Revenue Ruling 55-252, C.B. 1955-1, 319, holds that direct costs incurred in connection with reforestation by planting are capital expenditures. The ruling enumerates the following planting costs: (a) Preparation of the site, including any girdling or brush removal work to afford good growing conditions; (b) cost of seedlings; and (c) labor and tool expense, including depreciation of equipment used in planting, such as trucks, tree planters, etc.
Brush removal work performed a year or two after planting is considered to be proximately related to the establishment of the seedlings. Such work is essentially a part of the planting operation, and its cost should be capitalized. The cost of seedlings includes the amount expended for those purchased and those planted and raised by the taxpayer. The labor and tool expense includes all costs involved in planting the seedlings, including all amounts expended for transportation, supervision and labor, equipment rental and depreciation of owned equipment and tools used in connection with the planting. The portion of the depreciated cost of equipment thus added to the basis of the seedlings should be proportionate to the use of the equipment or tools in planting as compared with the use of such equipment or tools in other activities of the taxpayer.

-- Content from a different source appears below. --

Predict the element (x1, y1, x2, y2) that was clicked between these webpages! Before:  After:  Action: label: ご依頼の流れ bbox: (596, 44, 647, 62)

Other expenditures that are capital in character include expenditures for basal pruning, stump culture and shearing. Capitalized costs, such as the aforementioned, attributable to the planting and cultivation of Christmas trees, are recoverable (1) as adjusted basis when the standing trees are sold or (2) through allowances for depletion as the trees are cut.
The cost of land improvements which have a useful life substantially beyond the taxable year, such as road grading, ditching and fire breaks, should be capitalized. If such improvements do not have a determinable useful life, then the cost should be added to the basis of the land, to be recovered when the land is disposed of, as in a sale. If they do have a determinable useful life, then the cost should be recovered through annual depreciation. In no case should their cost be added to the basis of the trees.
The cost of equipment purchased and other assets having a limited and determinable life such as culverts and fences, should be capitalized and recovered through annual allowances for depreciation. But compare Revenue Ruling 55-252 for the rule concerning the treatment of depreciation of equipment used in planting as a planting cost and therefore a capital expenditure to be added to the basis of the seedlings.
The expenditures for silvicultural practices such as weeding and noncommercial thinning are incurred after the trees become established and before they are ready to be cut. Such expenditures are in the nature of maintenance charges and are deductible as ordinary and necessary trade or business expenses. In the case of a thinning operation which produces marketable trees, any amount received from the sale of the trees so removed is includible in gross income.
Accordingly, in the planting and cultivation of Christmas trees as a
trade or business the expenditures incurred for planting, basal pruning,
stump culture, and shearing must be capitalized and added to the basis of
the standing trees. These expenditures are recoverable as adjusted basis
when the standing trees are sold or through depletion allowances as the
trees are cut. Expenditures incurred for silvicultural practices, such as
weeding, or cleaning, and noncommercial thinning are deductible expenses. The
cost of land improvements is capitalized in the land account or depreciated,
depending on whether the useful life of such improvements is determinable.
The cost of equipment purchased and other depreciable assets (to the extent
not used in connection with the planting of Christmas trees) such as
culverts and fences, should be capitalized and recovered through allowances for depreciation.